This is our project repository for CVPR 2017 Workshop (2nd NTIRE).
We, Team SNU_CVLab, (Bee Lim, Sanghyun Son, Heewon Kim, Seungjun Nah, and Kyoung Mu Lee of Computer Vision Lab, Seoul National University) are winners of NTIRE2017 Challenge on Single Image Super-Resolution.
Our paper was published in CVPR 2017 workshop (2nd NTIRE), and won the Best Paper Award of the workshop challenge track.
Please refer to our paper for details.
If you find our work useful in your research or publication, please cite our work:
[1] Bee Lim, Sanghyun Son, Heewon Kim, Seungjun Nah, and Kyoung Mu Lee, "Enhanced Deep Residual Networks for Single Image Super-Resolution," 2nd NTIRE: New Trends in Image Restoration and Enhancement workshop and challenge on image super-resolution in conjunction with CVPR 2017. [PDF] [arXiv] [Slide]
@InProceedings{Lim_2017_CVPR_Workshops,
author = {Lim, Bee and Son, Sanghyun and Kim, Heewon and Nah, Seungjun and Lee, Kyoung Mu},
title = {Enhanced Deep Residual Networks for Single Image Super-Resolution},
booktitle = {The IEEE Conference on Computer Vision and Pattern Recognition (CVPR) Workshops},
month = {July},
year = {2017}
}
In this repository, we provide
- Our model architecture description (EDSR, MDSR)

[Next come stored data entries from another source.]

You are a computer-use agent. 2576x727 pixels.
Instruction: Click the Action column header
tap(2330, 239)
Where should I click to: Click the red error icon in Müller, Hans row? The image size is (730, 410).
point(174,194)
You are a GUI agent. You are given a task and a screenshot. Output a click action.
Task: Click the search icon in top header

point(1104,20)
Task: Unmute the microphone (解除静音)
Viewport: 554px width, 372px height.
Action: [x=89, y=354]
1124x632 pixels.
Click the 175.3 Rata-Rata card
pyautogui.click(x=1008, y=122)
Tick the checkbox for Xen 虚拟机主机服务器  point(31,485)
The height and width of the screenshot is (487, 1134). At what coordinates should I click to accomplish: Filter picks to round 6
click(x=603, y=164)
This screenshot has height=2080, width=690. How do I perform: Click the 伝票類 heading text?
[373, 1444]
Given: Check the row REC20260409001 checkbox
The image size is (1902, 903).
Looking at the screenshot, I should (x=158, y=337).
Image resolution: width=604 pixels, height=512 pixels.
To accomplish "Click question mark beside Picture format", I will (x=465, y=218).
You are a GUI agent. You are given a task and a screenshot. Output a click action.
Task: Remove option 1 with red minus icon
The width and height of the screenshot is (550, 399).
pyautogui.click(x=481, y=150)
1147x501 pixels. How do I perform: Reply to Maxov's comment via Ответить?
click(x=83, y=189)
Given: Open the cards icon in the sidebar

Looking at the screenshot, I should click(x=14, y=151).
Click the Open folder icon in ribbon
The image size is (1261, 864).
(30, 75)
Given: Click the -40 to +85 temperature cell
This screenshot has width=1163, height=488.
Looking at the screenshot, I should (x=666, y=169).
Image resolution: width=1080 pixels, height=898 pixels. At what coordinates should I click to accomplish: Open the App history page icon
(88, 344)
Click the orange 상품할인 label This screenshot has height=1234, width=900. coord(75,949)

- NTIRE2017 Super-resolution Challenge Results
- Demo & Training code
- Trained models (EDSR, MDSR)
- Datasets we used (DIV2K, Flickr2K)
- Super-resolution examples
The code is based on Facebook's Torch implementation of ResNet (facebook/fb.resnet.torch).
We also provide PyTorch version of EDSR and MDSR. (Until now, only some models are available.)
EDSR (Single-scale model. We provide scale x2, x3, x4 models).
MDSR (Multi-scale model. It can handle x2, x3, x4 super-resolution in a single model).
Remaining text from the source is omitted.